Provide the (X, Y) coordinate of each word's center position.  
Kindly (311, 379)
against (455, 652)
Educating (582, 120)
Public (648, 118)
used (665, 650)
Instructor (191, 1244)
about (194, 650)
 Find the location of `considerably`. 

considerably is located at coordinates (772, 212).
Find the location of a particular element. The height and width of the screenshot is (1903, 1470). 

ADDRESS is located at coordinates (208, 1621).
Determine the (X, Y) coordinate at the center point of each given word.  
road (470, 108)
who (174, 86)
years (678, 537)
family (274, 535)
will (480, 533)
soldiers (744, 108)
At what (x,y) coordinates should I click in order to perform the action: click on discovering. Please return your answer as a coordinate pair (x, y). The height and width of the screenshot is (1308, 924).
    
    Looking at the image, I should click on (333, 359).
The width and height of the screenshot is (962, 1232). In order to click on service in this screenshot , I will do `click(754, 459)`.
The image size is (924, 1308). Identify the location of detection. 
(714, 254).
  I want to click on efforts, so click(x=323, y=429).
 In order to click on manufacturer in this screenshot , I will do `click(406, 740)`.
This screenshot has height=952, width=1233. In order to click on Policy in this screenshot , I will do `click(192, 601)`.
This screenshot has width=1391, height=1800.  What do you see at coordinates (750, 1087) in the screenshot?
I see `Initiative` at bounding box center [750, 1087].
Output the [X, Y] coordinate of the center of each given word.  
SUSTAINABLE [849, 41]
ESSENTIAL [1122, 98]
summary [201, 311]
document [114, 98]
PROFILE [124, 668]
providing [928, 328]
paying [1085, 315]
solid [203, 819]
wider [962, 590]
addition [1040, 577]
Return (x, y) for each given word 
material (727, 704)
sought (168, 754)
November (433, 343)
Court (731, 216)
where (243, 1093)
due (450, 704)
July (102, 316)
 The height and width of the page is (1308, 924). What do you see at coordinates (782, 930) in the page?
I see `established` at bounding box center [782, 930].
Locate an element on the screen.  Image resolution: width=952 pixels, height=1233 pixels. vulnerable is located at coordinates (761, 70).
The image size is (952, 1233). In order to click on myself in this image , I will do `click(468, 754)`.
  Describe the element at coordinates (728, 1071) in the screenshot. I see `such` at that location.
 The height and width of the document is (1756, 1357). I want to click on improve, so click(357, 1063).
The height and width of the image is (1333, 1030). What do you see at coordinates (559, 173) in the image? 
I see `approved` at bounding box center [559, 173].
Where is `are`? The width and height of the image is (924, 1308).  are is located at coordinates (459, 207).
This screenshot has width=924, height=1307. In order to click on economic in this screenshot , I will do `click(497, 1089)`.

* DIRECTIONS FOR THIS TASK *
Please copy out the data above from the line with "At what (x,y)" to the line with "Locate an element", both lines included, keeping every character unchanged.

* EXERCISE SOLUTION *
At what (x,y) coordinates should I click in order to perform the action: click on discovering. Please return your answer as a coordinate pair (x, y). The height and width of the screenshot is (1308, 924).
    
    Looking at the image, I should click on (333, 359).
The width and height of the screenshot is (962, 1232). In order to click on service in this screenshot , I will do `click(754, 459)`.
The image size is (924, 1308). Identify the location of detection. 
(714, 254).
  I want to click on efforts, so click(x=323, y=429).
 In order to click on manufacturer in this screenshot , I will do `click(406, 740)`.
This screenshot has height=952, width=1233. In order to click on Policy in this screenshot , I will do `click(192, 601)`.
This screenshot has width=1391, height=1800.  What do you see at coordinates (750, 1087) in the screenshot?
I see `Initiative` at bounding box center [750, 1087].
Output the [X, Y] coordinate of the center of each given word.  
SUSTAINABLE [849, 41]
ESSENTIAL [1122, 98]
summary [201, 311]
document [114, 98]
PROFILE [124, 668]
providing [928, 328]
paying [1085, 315]
solid [203, 819]
wider [962, 590]
addition [1040, 577]
Return (x, y) for each given word 
material (727, 704)
sought (168, 754)
November (433, 343)
Court (731, 216)
where (243, 1093)
due (450, 704)
July (102, 316)
 The height and width of the page is (1308, 924). What do you see at coordinates (782, 930) in the page?
I see `established` at bounding box center [782, 930].
Locate an element on the screen.  Image resolution: width=952 pixels, height=1233 pixels. vulnerable is located at coordinates (761, 70).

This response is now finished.